The first of those place-to-live projects, the Mosaic Apartments Kissimmee, officially opened across Lakeview Drive from the city’s iconic Lakefront with Friday’s ribbon-cutting ceremony.
The development of studio, one and two-bedroom condo units was built on the site of the former Hansel Energy Plant, faced the challenges of hurricanes, COVID-19, a supply and labor shortage and a lack of other comparable projects in the area for the partnership between the city and developers many years in the making to come to fruition.
And as they built it, they will come — some 1,000 housing units over a handful of projects within a mile of the lakefront are under construction. A drive around town shows projects on Lawrence Silas and Martin Luther King boulevards are coming out of the ground, and another development around the Toho Square parking facility will go out for proposals next year.
In two to three years, downtown Kissimmee will look different than now as a fledgling residential center. “We set out to build a higher-density residential market that didn’t previously exist,” Mayor Olga Gonzalez said. “It will serve as a catalyst encouraging others to recognize the potential and opportunity in downtown.” The idea is having full-time residents in the area will bring other business and opportunities. City Manager Mike Steigerwald said residential development like Mosaic bridges a gap between the Lakefront and the downtown district.

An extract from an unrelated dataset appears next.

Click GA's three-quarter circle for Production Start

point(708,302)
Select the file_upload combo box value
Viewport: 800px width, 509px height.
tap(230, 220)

Before the living units could go up, the old energy plant had to be decommissioned, torn down, environmentally mitigated. “This was trying,” he said. “This site had historic development underground had to be dealt with. But this sets the stage for a marketplace for multifamily development here. Before this there was not much, if any, higher-density development.”

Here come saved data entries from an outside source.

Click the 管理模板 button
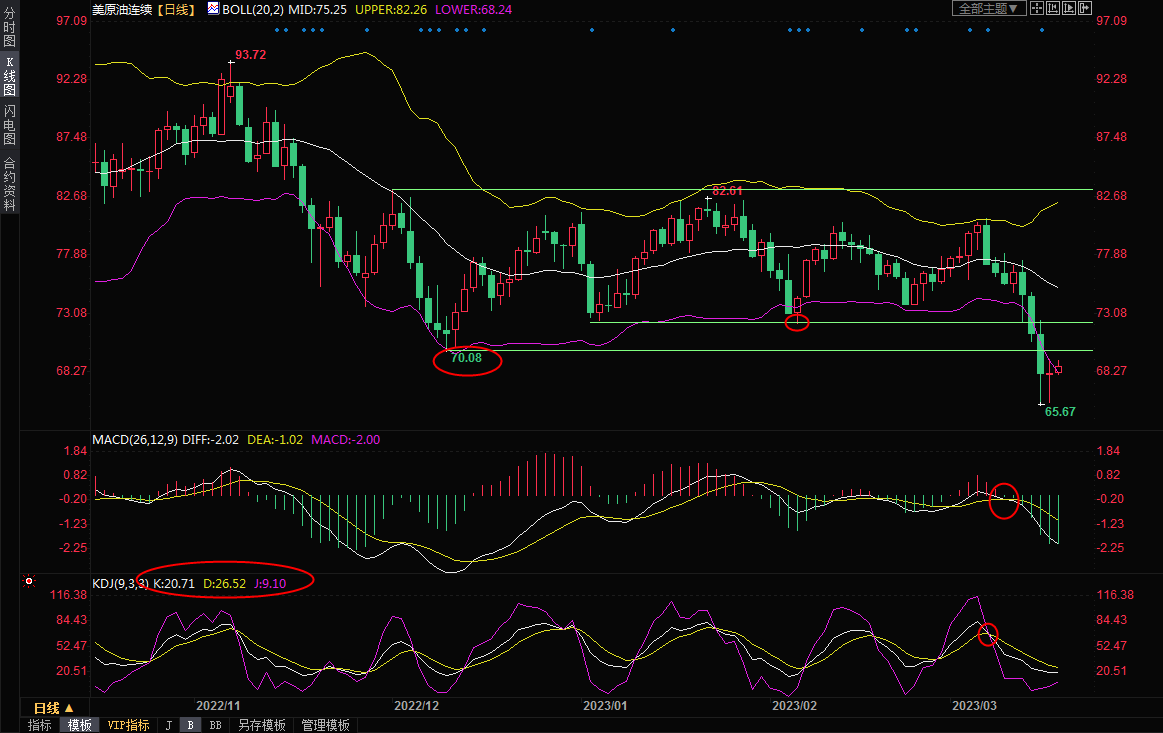The height and width of the screenshot is (733, 1163). 325,725
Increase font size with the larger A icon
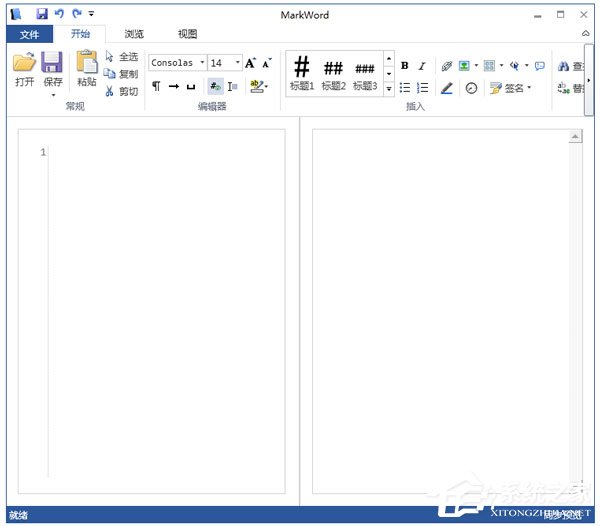Screen dimensions: 600x526 coord(250,63)
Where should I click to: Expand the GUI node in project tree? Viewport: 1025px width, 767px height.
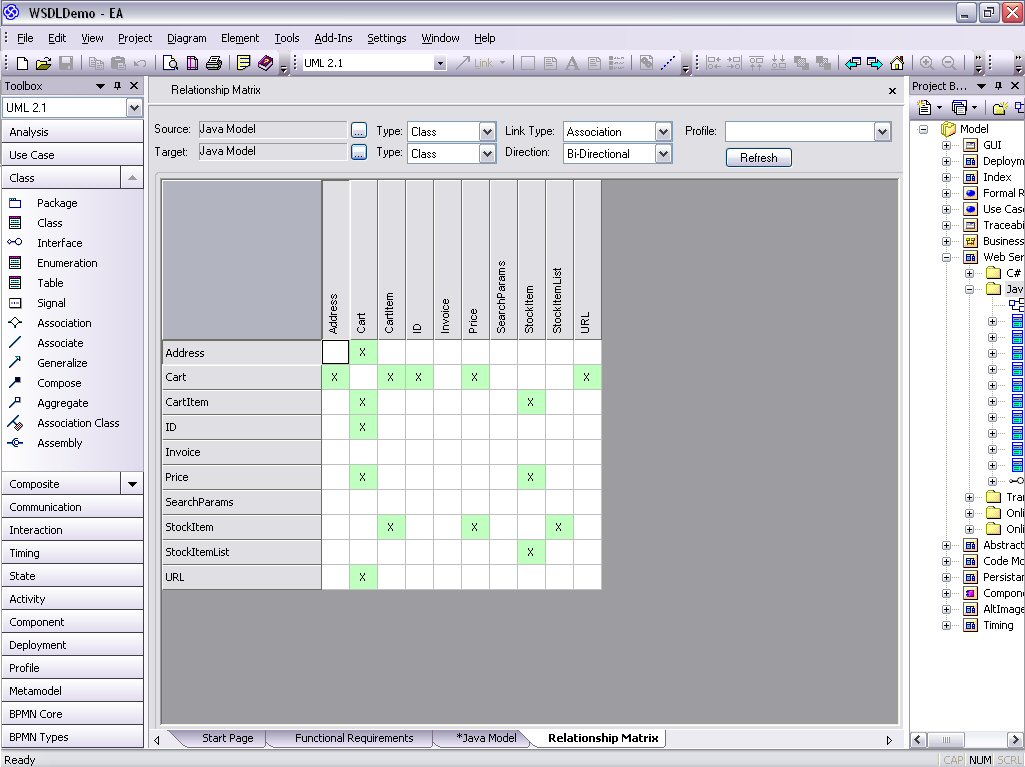(x=946, y=145)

That made the folks from Mosaic pioneers for downtown.
Mosaic Development Principal Roxanne Williams thanked the city for having the faith to build a “catalytic” project.
“The idea of a former electrical generation plant presented a lot of obstacles,” she said. “Urban renewal unearths surprises from underneath. We’ve enjoyed the relationship (with the city).”

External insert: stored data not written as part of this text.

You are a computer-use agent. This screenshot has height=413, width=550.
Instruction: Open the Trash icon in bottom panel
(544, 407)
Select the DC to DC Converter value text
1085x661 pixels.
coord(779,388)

Steigerwald recognizes that a “leap of faith” resulted in a multi-story condo complex with rents from $1,500-1,700 for units of 600-900 square feet, including utilities and amenities like the fitness center use of lockers for food deliveries.
“The goal with this was to incentivize it to get it off the ground, and that will create comparables and a market for other investors to follow,” he said. “And, what’s cool is the developer is the property manager and will have a presence, and understands the market."